_Your instructions_
Write the records out again exactly as they read, dropping any picture they hold.

===== Entries supplied =====

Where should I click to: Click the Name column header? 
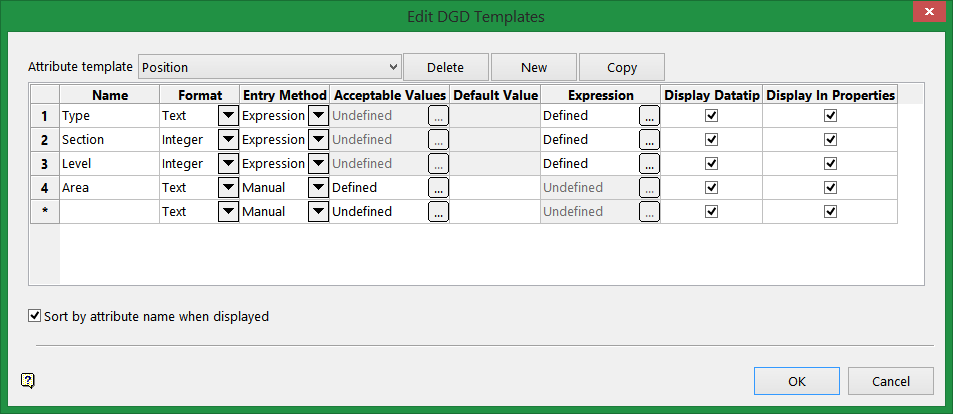[110, 95]
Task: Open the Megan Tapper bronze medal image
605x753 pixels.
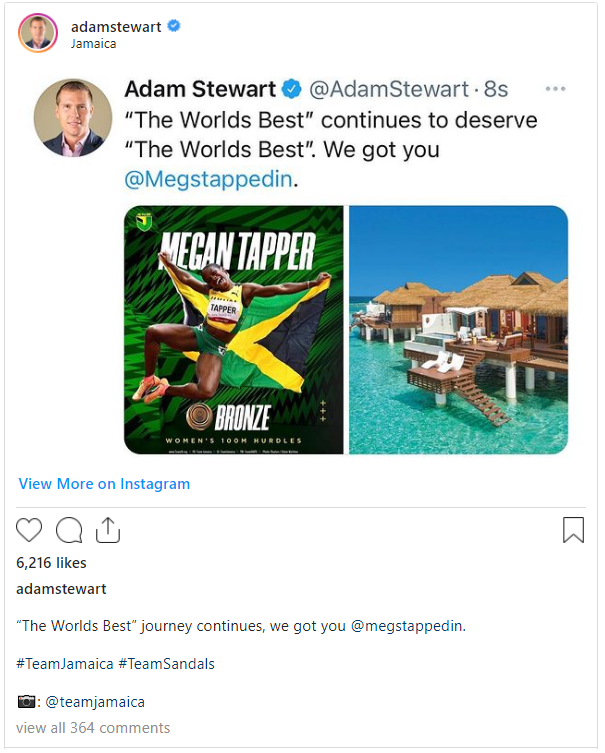Action: point(234,330)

=====

_Solution for this exercise_
Where should I click to: Click the Name column header? 
[110, 95]
Task: Open the Megan Tapper bronze medal image
605x753 pixels.
Action: point(234,330)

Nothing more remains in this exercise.